We have come to believe that the only way to make sense out of the site selection process is to understand that a small group of Liberal insiders intended to put the school in the Eastern Shore Industrial Park in East Chezzetcook from the very beginning.
The first public move took place on June 8, 2014, when MLA Kevin Murphy surprised a meeting of the Musquodobit Harbour Ratepayers Association with his proposal to create a “campus” in the Industrial Park by moving three key institutions out of Musquodoboit Harbour: the high school, the Birches nursing home, and the rink. The Industrial Park had been a site of failed dreams since the province expropriated the land back in the early 1980s. The verdict of the “free market” could not be clearer.
After Education Minister Zack Churchill announced the replacement of Eastern Shore District High in the spring of 2018, he rolled out a site selection “shell game,” a series of feints and misdirections to make the public believe his department was engaged in a fair site selection process, when it was not.
Churchill began by changing the site selection rules to eliminate any public participation in the process, leaving the decision entirely in his own hands.
But then the honest people at the Department of Transportation and Infrastructure Development (DTIR) threw a monkey wrench into the works. Thanks to a FOIPOP, the public learned on January 14, 2021 that DTIR filed a 6-page technical evaluation of two sites back on March 20, 2020.
We don’t know for sure what those two sites were, because the government blanked out all but one sentence. What we do know is that Churchill’s new rules required DTIR to look first at the ESDH site, so we assume that ESDH was one of these two sites.
Given the government’s refusal to release this March 20, 2020 DTIR report, we believe it is highly likely that DTIR evaluated the ESDH site, and found that the site was acceptable.
According to Churchill’s new rules, if DTIR found that the ESDH site was acceptable, then before making a recommendation to the Minister, DTIR was supposed to provide the public with information on the site selection process itself, and DTIR’s findings.
DTIR has never released any information to the public about the two sites in the March 20, 2020 report, other than the single sentence in the FOIPOP response.
Months went by while the Liberals looked for some new sleight-of-hand that would allow them to change the conditions enough to justify doing a new technical evaluation, which they could then present to the public and pretend that the original evaluation approving ESDH never existed.
And so on October 8, 2020, the Halifax Regional Centre for Education announced that it was opening a “virtual consultation” to consider consolidating Gaetz Brook Junior High with Eastern Shore District High.

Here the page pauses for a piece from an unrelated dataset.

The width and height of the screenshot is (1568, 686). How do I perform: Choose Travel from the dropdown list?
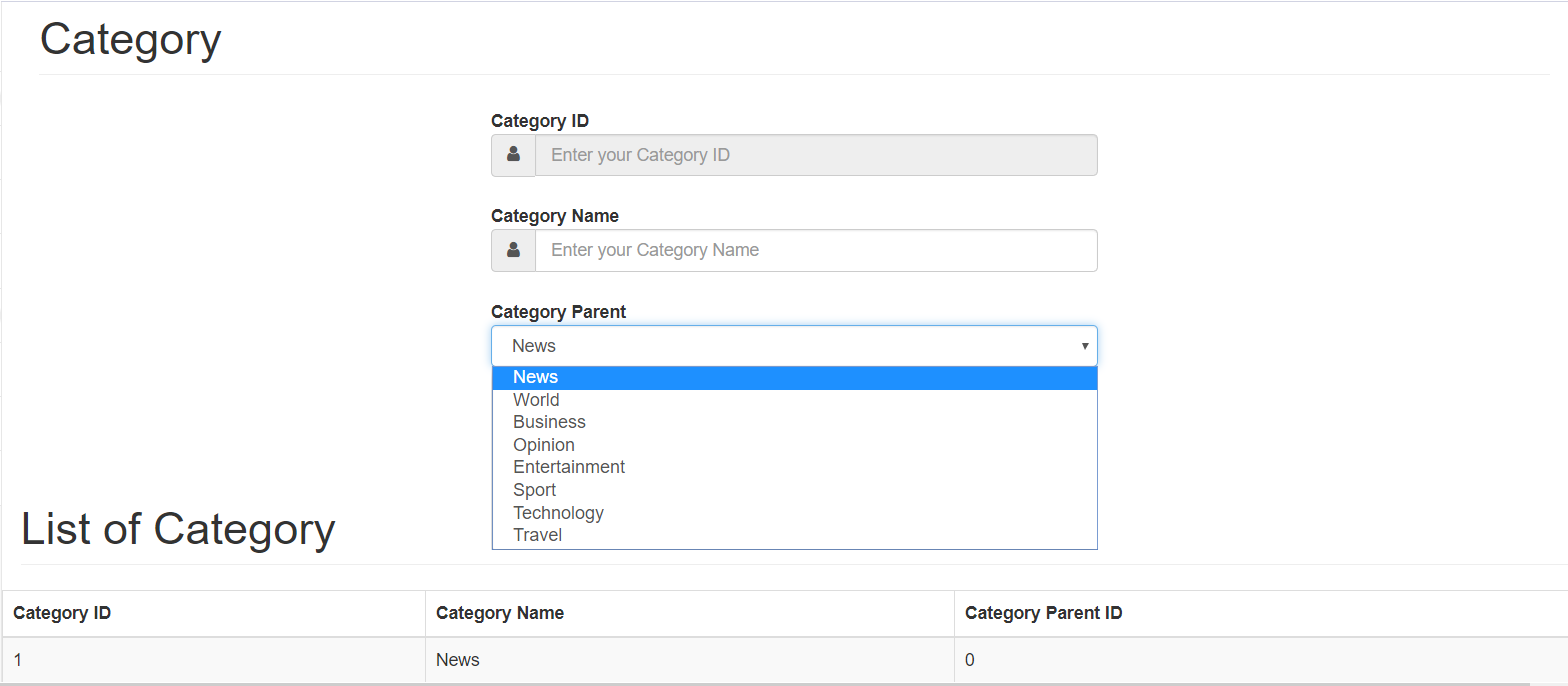pyautogui.click(x=538, y=535)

Social scientists and political researchers know that such “virtual consultations” are a highly unreliable way to assess public opinion about anything. But HRCE intentionally excluded the entire community of people connected with Oyster Pond Academy—despite knowing that those OPA students would also be attending the new school.
And in a 2021 “consultation,” HRCE published a percentage supporting the Industrial Park, although this question was never asked.

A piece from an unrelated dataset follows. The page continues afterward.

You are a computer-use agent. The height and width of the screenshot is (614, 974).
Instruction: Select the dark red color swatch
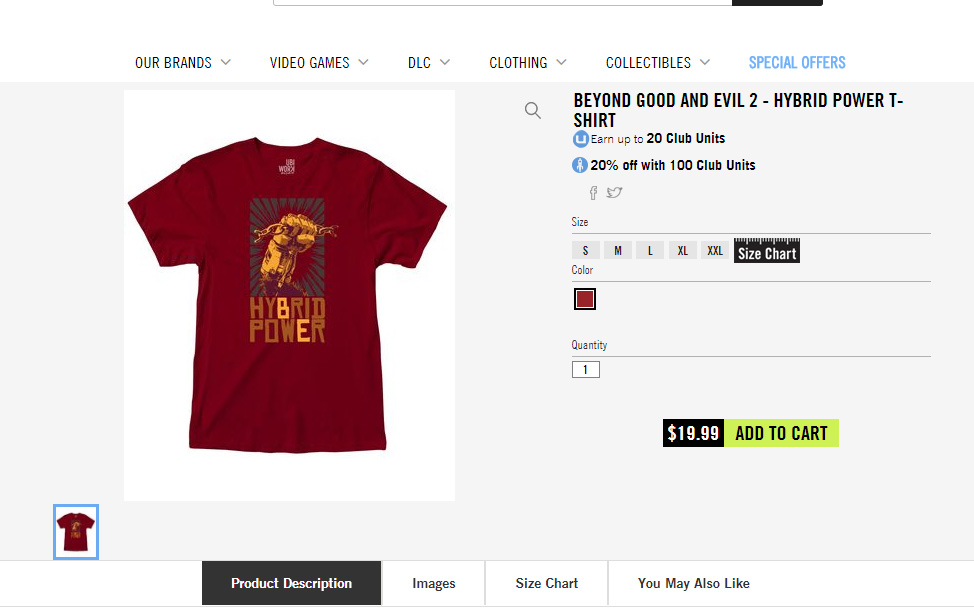[x=584, y=298]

The final sleight-of-hand in picking the Industrial Park site involved doing exactly what Churchill had so vehemently insisted was wrong with the previous process. Churchill had touted his rule changes because he claimed the final decision would be based exclusively on a “technical evaluation.” Keeping the public out of the process would prevent people from introducing all of their other messy, political issues.
But in the end, the only way the Liberals could leave the Industrial Site as the sole acceptable site was to add one of these non-technical issues as a criterion. So in a letter dated March 23, 2021, the new Education Minister Derek Mombourquette added an additional requirement that had nothing to do with the quality of education, and everything to do with the political fix:
“Any proposed site must be able to accommodate not only the new consolidated school but also allow for the potential inclusion of future co-located government facilities and community growth and development at the site.”
So here we are. We are familiar with the claim that there is nothing surprising about the way this shell game has played out, that the province’s political parties have been playing such games for ages.
But we cannot help wondering why anyone who cares about our children would want to saddle the generations of students attending the new school with the knowledge that their school was placed where it was because of backroom dealings by political hacks.